## Task to carry out
Exactly reproduce the lines from the top of the entries below through the line containing "Contact us (45, 2119)", with both ends included.

Start of Input records

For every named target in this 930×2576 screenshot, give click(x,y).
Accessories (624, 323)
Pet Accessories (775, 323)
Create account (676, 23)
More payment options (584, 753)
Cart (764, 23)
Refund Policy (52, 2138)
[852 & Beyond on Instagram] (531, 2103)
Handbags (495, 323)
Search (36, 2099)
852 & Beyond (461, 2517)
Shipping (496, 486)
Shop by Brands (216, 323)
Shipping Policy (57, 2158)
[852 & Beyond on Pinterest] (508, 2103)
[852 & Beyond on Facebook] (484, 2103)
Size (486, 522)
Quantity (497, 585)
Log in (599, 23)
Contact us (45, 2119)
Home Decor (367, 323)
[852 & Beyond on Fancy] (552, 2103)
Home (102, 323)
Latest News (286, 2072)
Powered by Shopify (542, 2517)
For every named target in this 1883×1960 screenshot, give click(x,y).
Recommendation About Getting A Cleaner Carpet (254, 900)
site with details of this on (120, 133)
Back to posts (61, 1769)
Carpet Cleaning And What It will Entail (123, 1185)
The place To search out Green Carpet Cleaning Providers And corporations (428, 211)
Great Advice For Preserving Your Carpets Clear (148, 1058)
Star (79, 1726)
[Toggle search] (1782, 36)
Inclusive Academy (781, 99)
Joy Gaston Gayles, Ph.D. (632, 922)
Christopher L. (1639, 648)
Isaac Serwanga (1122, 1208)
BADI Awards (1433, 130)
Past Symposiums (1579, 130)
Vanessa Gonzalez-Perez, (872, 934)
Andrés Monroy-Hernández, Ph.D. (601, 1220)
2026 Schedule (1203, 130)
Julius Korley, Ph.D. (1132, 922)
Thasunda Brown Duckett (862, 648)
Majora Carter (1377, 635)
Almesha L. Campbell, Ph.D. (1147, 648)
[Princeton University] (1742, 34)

End of Input records

## Response area
For every named target in this 930×2576 screenshot, give click(x,y).
Accessories (624, 323)
Pet Accessories (775, 323)
Create account (676, 23)
More payment options (584, 753)
Cart (764, 23)
Refund Policy (52, 2138)
[852 & Beyond on Instagram] (531, 2103)
Handbags (495, 323)
Search (36, 2099)
852 & Beyond (461, 2517)
Shipping (496, 486)
Shop by Brands (216, 323)
Shipping Policy (57, 2158)
[852 & Beyond on Pinterest] (508, 2103)
[852 & Beyond on Facebook] (484, 2103)
Size (486, 522)
Quantity (497, 585)
Log in (599, 23)
Contact us (45, 2119)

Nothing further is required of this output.